Mon épouse passe me chercher, en retard. La cause avouée: embouteillages… à la caisse du magasin qui se trouve sur la route. 
Nous nous dirigeons vers le garage en priant pour qu’il ne soit pas fermé et ainsi éviter un lendemain de galère. Un lourd silence règne dans la voiture.
Cette histoire d'übersexualité a excité ma testostérone.
Le mâle qui parle mécanique fait la gueule. Mais il n'y a pas que ça. Je suis inquiet pour ma petite voiture, presque autant que si on enlevait l'appendice à ma fille.

Arrivé au garage, je salue les dames dénudées du calendrier 2006. D'ailleurs autant le garagiste sent la graisse, autant mai 2006 transpire le silicone. Mais bon, ce n'est pas le propos.
Je me dirige vers mon interlocuteur qui sent donc un mélange l'huile de vidange de d'aqua velva. Je vois ma voiture, elle est là, toujours jaune, elle regarde son papa. 
Je suis fier d'elle, petite carcasse métallique qui ne m'a pas fait de sale coup en me dissimulant une panne fourbe.
  • oh lala, j’ai pas terminé – m’annonce monsieur cambouis
Mon air s’attriste immédiatement. Mes jambes se dérobent. Mais pourquoi ne m’a-t-il pas appelé ?
J'ai attendu près du téléphone toute la journée, tel un chien devant une boucherie. J'ai bien répété mon numéro, il l'a noté, j'ai écouté ma messagerie presque sans interruption, à tel point que quand ma voisine m'a salué, je lui ai répondu "vous n'avez pas de nouveau message, et trois messages archivés"... 

Et surtout : qu'est ce que je vais dire à mes collègues ?
  • je vais en avoir pour cher ? 
  • Non
  • Dites moi, à la louche...
  • A la louche 500 euros
  • Ah quand même ! Je n'aime pas faire prolo au garage, je voulais continuer d'affirmer ma fierté devant ce mec en toile bleu, mais là c'est sorti tout seul.
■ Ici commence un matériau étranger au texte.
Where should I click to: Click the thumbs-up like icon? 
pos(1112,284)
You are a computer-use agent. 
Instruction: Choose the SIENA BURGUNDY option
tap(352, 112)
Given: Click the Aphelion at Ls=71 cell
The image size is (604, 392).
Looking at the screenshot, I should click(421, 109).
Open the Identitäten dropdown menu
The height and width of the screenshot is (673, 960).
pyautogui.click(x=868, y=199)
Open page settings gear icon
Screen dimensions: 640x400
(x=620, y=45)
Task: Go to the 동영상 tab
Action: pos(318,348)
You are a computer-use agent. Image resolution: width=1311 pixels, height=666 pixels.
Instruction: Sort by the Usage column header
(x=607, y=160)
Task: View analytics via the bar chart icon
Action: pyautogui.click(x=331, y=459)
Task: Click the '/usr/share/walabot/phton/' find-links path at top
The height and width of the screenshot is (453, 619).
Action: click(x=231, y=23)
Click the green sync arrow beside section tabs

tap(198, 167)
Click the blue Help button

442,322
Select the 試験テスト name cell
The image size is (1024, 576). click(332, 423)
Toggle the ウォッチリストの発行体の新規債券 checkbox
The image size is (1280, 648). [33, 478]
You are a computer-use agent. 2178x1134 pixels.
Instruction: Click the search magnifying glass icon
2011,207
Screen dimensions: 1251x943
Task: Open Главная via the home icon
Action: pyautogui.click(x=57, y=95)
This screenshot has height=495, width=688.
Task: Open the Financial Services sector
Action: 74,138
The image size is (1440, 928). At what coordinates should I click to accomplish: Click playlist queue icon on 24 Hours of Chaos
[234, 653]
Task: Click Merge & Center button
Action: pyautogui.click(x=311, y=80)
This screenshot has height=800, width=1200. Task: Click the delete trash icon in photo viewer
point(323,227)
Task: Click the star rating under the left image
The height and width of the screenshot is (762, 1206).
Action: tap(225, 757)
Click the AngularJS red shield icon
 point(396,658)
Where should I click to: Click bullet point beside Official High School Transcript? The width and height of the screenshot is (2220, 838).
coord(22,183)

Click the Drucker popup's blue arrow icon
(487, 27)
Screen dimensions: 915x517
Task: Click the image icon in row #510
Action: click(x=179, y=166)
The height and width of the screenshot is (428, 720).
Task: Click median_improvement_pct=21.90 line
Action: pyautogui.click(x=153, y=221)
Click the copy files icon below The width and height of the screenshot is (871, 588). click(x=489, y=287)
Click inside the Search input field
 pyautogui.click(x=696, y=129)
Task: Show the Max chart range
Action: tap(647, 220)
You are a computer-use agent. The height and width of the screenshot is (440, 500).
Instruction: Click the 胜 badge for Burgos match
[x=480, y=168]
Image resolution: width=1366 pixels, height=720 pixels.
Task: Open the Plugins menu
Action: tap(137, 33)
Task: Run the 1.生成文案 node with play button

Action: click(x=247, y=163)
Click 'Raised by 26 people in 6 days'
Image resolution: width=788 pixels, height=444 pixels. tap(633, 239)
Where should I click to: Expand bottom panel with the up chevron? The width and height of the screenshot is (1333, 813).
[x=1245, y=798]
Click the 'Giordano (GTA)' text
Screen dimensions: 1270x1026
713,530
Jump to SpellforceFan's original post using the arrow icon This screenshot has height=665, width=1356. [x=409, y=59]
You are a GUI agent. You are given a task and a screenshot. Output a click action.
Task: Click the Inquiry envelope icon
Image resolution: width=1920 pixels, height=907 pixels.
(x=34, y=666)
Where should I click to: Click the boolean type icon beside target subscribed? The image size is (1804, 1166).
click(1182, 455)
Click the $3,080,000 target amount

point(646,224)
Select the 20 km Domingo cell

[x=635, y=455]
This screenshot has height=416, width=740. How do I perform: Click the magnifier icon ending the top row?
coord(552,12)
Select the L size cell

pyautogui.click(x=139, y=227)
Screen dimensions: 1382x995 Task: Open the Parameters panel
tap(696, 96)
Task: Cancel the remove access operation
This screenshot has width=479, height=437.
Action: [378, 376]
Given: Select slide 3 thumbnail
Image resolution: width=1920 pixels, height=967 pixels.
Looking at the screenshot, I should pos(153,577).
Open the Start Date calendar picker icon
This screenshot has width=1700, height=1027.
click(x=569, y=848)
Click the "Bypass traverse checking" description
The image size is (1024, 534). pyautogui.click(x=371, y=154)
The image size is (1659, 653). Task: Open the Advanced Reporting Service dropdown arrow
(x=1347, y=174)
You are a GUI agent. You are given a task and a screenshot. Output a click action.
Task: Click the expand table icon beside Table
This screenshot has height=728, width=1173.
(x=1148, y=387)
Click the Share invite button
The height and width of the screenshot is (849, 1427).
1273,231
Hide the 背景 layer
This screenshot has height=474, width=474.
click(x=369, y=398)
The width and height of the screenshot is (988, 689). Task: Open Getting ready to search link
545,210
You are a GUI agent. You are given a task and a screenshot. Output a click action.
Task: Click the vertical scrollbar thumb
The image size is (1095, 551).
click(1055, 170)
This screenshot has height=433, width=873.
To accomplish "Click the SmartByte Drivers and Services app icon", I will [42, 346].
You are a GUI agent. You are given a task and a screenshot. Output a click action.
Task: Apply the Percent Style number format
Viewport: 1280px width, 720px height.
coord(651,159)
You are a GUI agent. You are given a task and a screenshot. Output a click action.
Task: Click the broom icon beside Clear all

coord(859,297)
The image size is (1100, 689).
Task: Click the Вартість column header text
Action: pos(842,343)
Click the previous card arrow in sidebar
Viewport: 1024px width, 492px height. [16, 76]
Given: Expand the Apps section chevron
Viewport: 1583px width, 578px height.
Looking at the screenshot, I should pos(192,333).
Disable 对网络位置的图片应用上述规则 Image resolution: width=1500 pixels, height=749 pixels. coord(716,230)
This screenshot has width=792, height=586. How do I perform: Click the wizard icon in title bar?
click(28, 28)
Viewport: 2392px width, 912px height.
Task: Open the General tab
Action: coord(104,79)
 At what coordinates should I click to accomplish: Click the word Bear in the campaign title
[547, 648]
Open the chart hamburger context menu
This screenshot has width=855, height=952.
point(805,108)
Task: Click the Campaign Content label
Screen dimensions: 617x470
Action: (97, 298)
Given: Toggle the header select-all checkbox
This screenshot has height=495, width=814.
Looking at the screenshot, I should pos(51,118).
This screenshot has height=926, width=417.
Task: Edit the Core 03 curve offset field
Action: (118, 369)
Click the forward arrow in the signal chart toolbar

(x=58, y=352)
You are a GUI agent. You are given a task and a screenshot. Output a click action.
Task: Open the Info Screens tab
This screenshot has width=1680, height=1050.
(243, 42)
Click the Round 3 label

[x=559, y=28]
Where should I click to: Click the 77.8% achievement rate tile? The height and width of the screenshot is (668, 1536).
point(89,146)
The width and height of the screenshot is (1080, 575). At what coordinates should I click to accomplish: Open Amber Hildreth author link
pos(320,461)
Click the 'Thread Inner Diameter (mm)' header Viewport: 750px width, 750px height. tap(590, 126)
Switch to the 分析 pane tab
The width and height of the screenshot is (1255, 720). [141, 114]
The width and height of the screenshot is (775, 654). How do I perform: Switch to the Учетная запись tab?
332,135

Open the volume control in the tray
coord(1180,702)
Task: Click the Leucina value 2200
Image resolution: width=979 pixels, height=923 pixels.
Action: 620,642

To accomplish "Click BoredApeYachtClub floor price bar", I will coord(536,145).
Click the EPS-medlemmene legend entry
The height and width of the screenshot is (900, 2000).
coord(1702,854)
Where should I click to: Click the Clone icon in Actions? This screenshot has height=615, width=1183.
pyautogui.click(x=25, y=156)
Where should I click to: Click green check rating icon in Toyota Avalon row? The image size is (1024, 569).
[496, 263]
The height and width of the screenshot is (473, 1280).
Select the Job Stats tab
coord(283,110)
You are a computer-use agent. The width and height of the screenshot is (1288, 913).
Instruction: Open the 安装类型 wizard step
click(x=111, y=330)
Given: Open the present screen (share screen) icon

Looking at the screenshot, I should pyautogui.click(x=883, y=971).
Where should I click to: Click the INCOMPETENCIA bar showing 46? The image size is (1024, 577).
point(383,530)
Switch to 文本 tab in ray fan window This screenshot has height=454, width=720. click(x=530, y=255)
Edition de facture : 566,29 euros
  • Vous voyez, j’étais pas loin hein – me dit-il limite content de lui
  • oui, bah quand même, 66 euros, c’est rien que 400 balles
  • oui mais les francs vous savez, l’inflation..
  • oui ça va je connais l’histoire… je peux faire un chèque ?

Je rentre, et je me connecte sur le site de ma banque. Il me faut déplacer de l’argent depuis mon épargne durement économisée.
Mais je n’ai pas eu l’audace de mettre en commentaire pour le banquier « entretien punto ».
J’ai préféré écrire un truc plus avouable.